> **EXERCISE**
Go through the entries below and count the lines where "computer" occurs. Give nothing but that number.
══ SUPPLIED INFORMATION ══
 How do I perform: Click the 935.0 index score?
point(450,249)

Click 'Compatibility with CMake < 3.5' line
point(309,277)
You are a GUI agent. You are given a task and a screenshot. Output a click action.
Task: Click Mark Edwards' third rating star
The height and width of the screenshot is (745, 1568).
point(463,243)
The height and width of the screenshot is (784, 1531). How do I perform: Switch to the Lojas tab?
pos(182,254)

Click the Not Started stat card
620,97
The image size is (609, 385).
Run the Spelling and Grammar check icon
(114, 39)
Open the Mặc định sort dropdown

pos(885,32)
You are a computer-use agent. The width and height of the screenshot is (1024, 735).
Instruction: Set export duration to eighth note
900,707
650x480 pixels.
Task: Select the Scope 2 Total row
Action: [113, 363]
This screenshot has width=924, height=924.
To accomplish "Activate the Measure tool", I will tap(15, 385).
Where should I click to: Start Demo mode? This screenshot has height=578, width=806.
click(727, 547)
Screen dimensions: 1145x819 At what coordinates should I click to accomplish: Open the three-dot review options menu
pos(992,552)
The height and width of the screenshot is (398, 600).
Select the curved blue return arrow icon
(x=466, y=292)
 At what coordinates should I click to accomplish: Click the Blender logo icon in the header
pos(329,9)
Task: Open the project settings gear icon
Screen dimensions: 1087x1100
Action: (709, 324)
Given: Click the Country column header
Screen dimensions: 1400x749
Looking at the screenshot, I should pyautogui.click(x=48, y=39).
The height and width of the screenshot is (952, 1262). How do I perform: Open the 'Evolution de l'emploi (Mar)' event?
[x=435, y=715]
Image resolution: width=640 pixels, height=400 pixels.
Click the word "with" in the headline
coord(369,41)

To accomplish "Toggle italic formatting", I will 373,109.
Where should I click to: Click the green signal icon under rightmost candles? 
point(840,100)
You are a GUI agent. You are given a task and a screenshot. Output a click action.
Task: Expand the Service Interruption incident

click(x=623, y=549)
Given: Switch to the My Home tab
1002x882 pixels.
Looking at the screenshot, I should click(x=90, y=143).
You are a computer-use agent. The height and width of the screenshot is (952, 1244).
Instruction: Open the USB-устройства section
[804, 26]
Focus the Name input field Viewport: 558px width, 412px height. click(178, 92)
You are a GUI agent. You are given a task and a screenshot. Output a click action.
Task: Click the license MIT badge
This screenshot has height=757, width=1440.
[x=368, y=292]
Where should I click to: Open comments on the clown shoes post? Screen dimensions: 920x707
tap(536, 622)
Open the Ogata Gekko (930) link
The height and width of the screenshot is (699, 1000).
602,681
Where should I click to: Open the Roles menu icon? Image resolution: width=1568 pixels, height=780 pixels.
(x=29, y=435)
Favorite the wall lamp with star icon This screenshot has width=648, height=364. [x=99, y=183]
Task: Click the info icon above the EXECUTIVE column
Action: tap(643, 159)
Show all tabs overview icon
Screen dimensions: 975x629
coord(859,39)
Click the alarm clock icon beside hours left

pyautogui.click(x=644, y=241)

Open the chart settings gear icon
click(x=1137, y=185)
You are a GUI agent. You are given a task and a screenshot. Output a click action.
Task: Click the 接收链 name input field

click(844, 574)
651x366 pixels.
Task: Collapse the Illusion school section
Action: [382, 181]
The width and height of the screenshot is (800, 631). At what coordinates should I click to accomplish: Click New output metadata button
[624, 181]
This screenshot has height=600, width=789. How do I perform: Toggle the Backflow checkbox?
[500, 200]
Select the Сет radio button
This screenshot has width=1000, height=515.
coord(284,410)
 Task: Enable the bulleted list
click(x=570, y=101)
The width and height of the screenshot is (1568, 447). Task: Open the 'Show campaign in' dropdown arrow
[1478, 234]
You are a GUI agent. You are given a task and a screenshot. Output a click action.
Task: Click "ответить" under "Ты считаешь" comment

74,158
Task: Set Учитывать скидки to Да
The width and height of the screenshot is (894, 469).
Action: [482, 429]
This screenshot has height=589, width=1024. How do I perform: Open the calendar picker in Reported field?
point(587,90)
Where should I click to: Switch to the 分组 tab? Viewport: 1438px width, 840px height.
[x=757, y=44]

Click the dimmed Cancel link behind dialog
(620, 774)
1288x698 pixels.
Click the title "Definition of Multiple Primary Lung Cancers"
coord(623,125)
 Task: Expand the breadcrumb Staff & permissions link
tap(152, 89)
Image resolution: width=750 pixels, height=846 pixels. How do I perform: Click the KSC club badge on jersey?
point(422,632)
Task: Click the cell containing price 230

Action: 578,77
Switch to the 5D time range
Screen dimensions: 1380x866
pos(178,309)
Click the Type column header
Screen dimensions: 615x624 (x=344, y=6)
═══
> **FINAL ANSWER**
2